The Sri Lankan government's military campaign against the Liberation Tigers of Tamil Eelam (LTTE) ended in May 2009 with the defeat of the LTTE. During the war, the LTTE had a history of attacks against civilians, and the U.S. government designated the LTTE as a terrorist organization, although none of the attacks were directed against U.S. citizens. There have been no terrorist attacks since the end of the conflict, although the Sri Lankan government claims a nascent terrorist cell attacked a police officer in March 2014. The government has authority throughout the island. Demonstrations take place in Sri Lanka from time to time in response to world events or local developments. Demonstrations near Western embassies are not uncommon. Protests aimed at Western embassies have been well-contained, with support from the Sri Lankan police and military.

Business-related Violence

Business related violence has increased recently. In August 2013, a large rubber glove manufacturing factory was forced to move to a new location due to protests. Residents near the factory protested alleging it to have polluted water in the area. An army crackdown on protesters resulted in three deaths. In March 2014, residents near another rubber factory protested against water pollution. In mid-2013, a leading international food company temporarily suspended operations in Sri Lanka, citing precautionary measures to ensure the safety of its employees after it faced product bans, court cases and angry demonstrators over the sale of contaminated milk powder.
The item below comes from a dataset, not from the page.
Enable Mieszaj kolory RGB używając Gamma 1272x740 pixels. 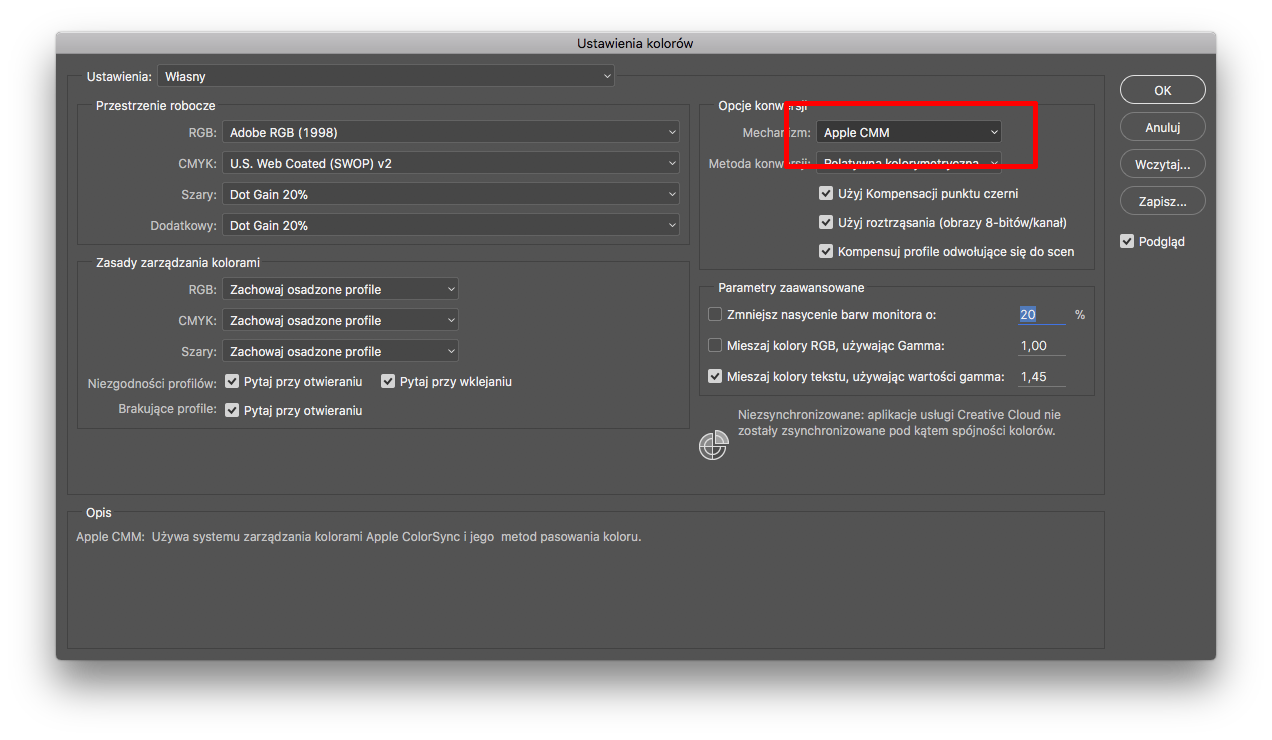click(x=715, y=345)
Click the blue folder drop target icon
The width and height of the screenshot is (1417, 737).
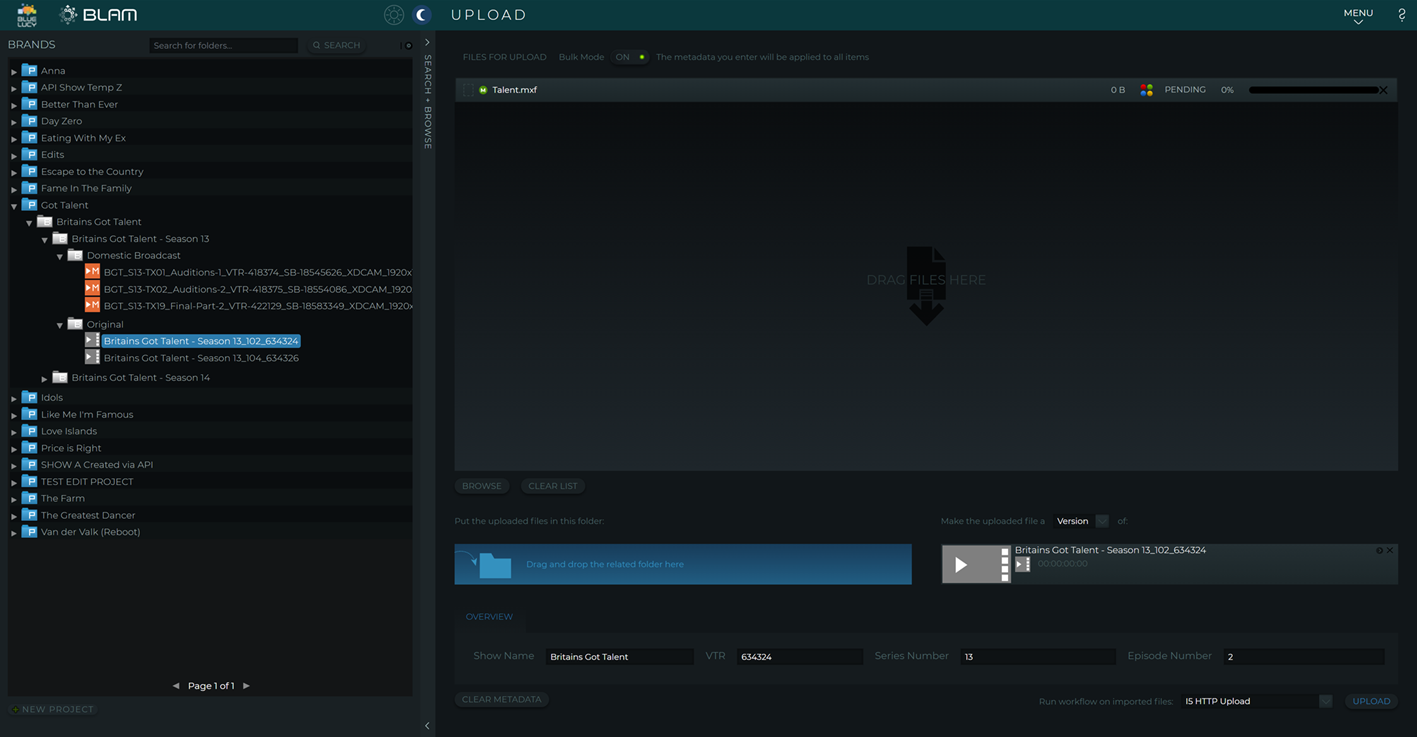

In 2013, a group of local politicians were charged with killing a Sri Lankan tea estate manager. In 2011, a British tourist vacationing in Sri Lanka was murdered at a tourist hotel by a group that included local politicians.

In May 2011, workers at the Katunayake Export Processing Zone (EPZ), the country’s largest EPZ, held a large protest demanding the withdrawal of a proposed new pension plan covering all private sector employees. The protest led to a violent clash between the workers and the police. The clashes resulted in the death of one EPZ worker, injuries to a number of protestors and police officers, and damage to several factories. The government closed the EPZ for two days as a precautionary measure. Following the clash, the government withdrew the pension bill.

Human Rights Concerns

The United States remains concerned over the human rights situation in Sri Lanka, which includes allegations of extrajudicial killings, disappearances, intimidation, and harassment during the war. Due to the lack of a credible reconciliation and accountability effort after the 2009 end of the conflict, the United States sponsored resolutions on the situation in Sri Lanka in the UN Human Rights Council (UNHRC) in March 2012, March 2013 and again in March 2014. All three resolutions passed. The 2014 resolution requests the office of the UN Human Rights Commissioner to lead an investigation into alleged violations of human rights during the conflict and to monitor the human rights situation.

13. Corruption

While the country has generally adequate laws and regulations to combat corruption, enforcement is considered weak and inconsistent. U.S. firms identify corruption as a constraint on foreign investment, but, by and large, it is not a major threat to operating in Sri Lanka – at least once a contract has been won. The business community claims that corruption has the greatest effect on investors in large projects and on those pursuing government procurement contracts. Some claim that the level of corruption makes it difficult to compete with bidders not subject to the U.S. Foreign Corrupt Practices Act. Projects geared toward exports face fewer problems. Local investors say internal controls do exist, although they are weak. Sri Lanka ratified the UN Anti-Corruption Convention in 2004. Sri Lanka has signed but not ratified the UN Convention against Transnational Organized Crime. Sri Lanka is a signatory to the OECD-ADB Anti-Corruption Regional Plan. Attempts to introduce a Freedom of Information Act to increase transparency have been unsuccessful.

Bribery Commission

The Bribery Commission is the main body responsible for investigating allegations brought to its attention and instituting proceedings against responsible individuals in the appropriate court. The law states that a public official's offer or acceptance of a bribe constitutes a criminal offense and carries a maximum sentence of seven years imprisonment and a fine at the discretion of the courts. A bribe by a local company to a foreign official is not covered by the Bribery Act.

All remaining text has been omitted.